When I was 20, I had the great privilege of spending a semester in Jerusalem at the BYU Jerusalem Center. I can’t eat pita bread without thinking of Jerusalem! We ate it at nearly every meal, and never got tired of it.
Ever since, I’ve been making pita bread at home. It’s easy, cheap, and will make you popular in a heartbeat if you share it. Also a perk: it doesn’t take as much time as most homemade bread. It takes just over an hour, start to finish.
The trick to pita bread is getting it to puff up in the oven. Once you achieve that, the puff collapses and that forms the pocket. I’ve had many batches that don’t puff up and we don’t have pockets, but the bread is still delicious. I’ve put some of my tips for good pocket formation the recipe: very hot oven, and letting the dough rise long enough. Using partial white flour also seems to help (whole wheat flour is heavier and always makes it harder for bread to rise), but I’ve achieved the pocket while using 100% whole wheat, too.
You can stuff it with all sorts of things! Those little pockets make a great space for bananas, peanut butter, strawberries, and a drizzle of honey and cinnamon, as seen above.
My other favorite, pictured below, is a slather of hummus and a spoonful of fresh, crisp Greek salad. What else do you like to put in pita pockets? Pizza ingredients? Avocado? Falafel? Curried Chickpea Salad?
One of my favorite dinners of all time: homemade pita, homemade hummus, and homemade Greek salad.
This soft, delicious pita bread is oil-free, easy, and the perfect pair with homemade hummus and a Greek salad!
- 5 cups whole wheat flour (or a combination of bread flour and whole wheat flour)
- 4 tsp salt
- 4 tsp dry yeast
- 2 tbsp honey or sugar
- 2 cups warm water
In a glass liquid measuring cup, stir together the 2 cups warm water with the honey and yeast. Let sit for about 5 minutes until foamy.
In a large bowl, combine 2 cups of the flour with salt.
Stir the water mixture in the bowl with flour, and beat vigorously for 3 minutes with a wooden spoon. It's a good workout! Gradually stir in the remaining 3 cups of the flour.

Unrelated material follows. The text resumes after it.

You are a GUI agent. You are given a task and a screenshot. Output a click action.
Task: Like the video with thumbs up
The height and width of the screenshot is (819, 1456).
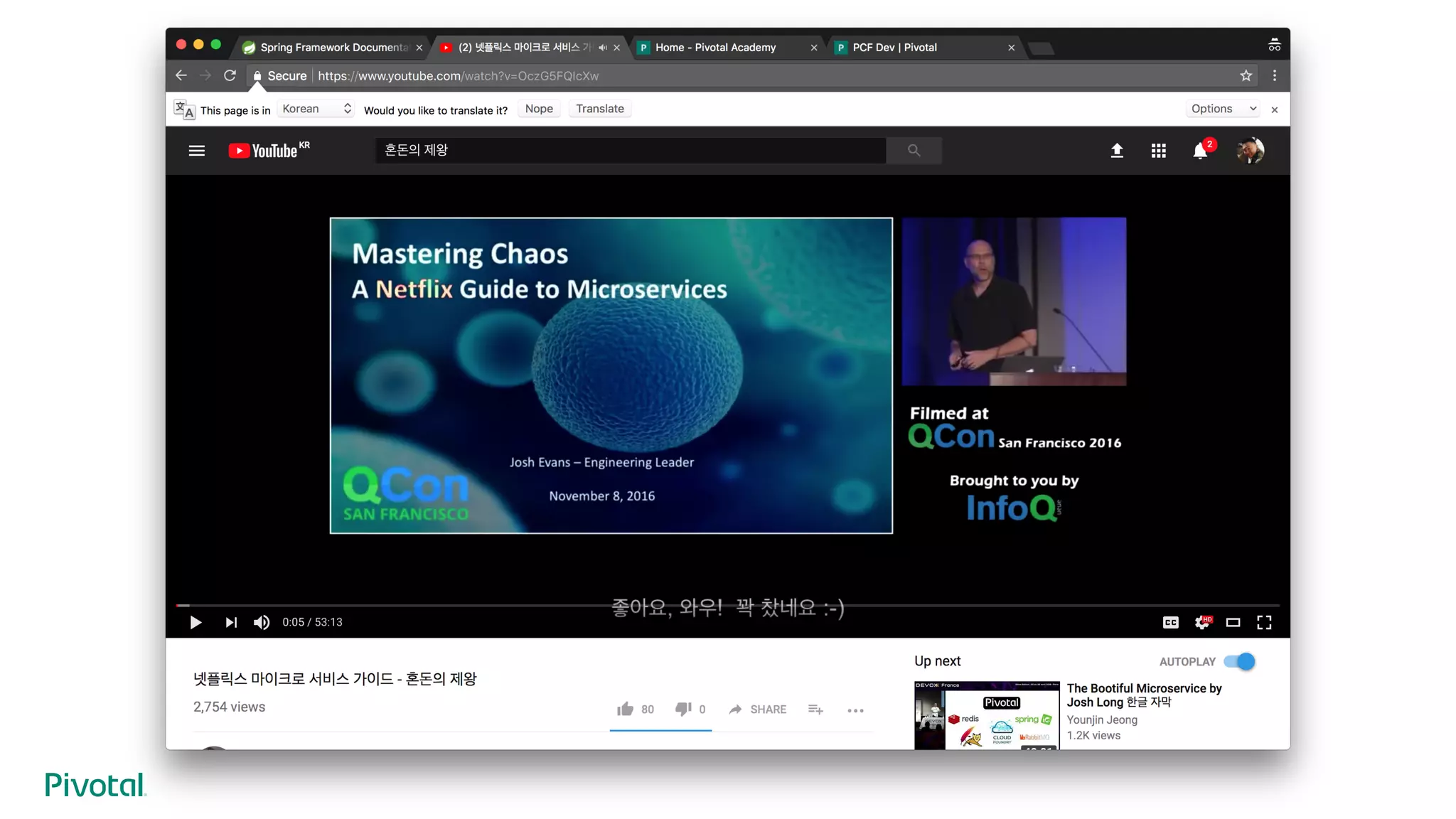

Turn the dough out onto a clean counter top and set a timer for 6 minutes. Knead dough for 6 minutes.
Shape the dough into a flat disk. Using a knife or a dough cutter, cut the disk into even fourths, then eighths, then sixteenths to form 16 even pieces. Roll the pieces into little balls, and cover with a towel. Let rest for at least 30 minutes, up to 1 hour.
Preheat the oven to 500 degrees. If you have a pizza stone, preheat it with the oven.
Use the palm of your hand to flatten each ball into a disk. Finish with a rolling pin, flattening the dough into a disk about 6 inches in diameter and ¼ inch thick. Their thinness is more important than making them perfectly round. Irregularity adds charm, I always say.
Place each round on a square of foil or a pizza stone, and carefully place 3 or 4 of the pita breads directly on the oven rack (not on a pan). Bake 4-5 minutes, or until they are puffed.When you remove them from the oven, stack them up and put them immediately into a plastic bag. This keeps the dough soft while the tops fall, leaving the pocket in the center!
Tips for getting your pita to puff up and create a pocket: if you have time, let the dough rise for 60 minutes instead of 30.
If you don't get a pocket using 100% whole wheat flour, use 1 or 2 cups of white bread flour, as whole wheat is heavier and has a harder time rising.
Make sure to set your oven all the way to 500 degrees and let it preheat for about 30 minutes before you start cooking your bread.
Even if your pitas don't rise the first time, the bread will still be delicious, and you can just fold it like a taco to get a pocket. Keep trying with these tips and you'll have pita pockets in no time!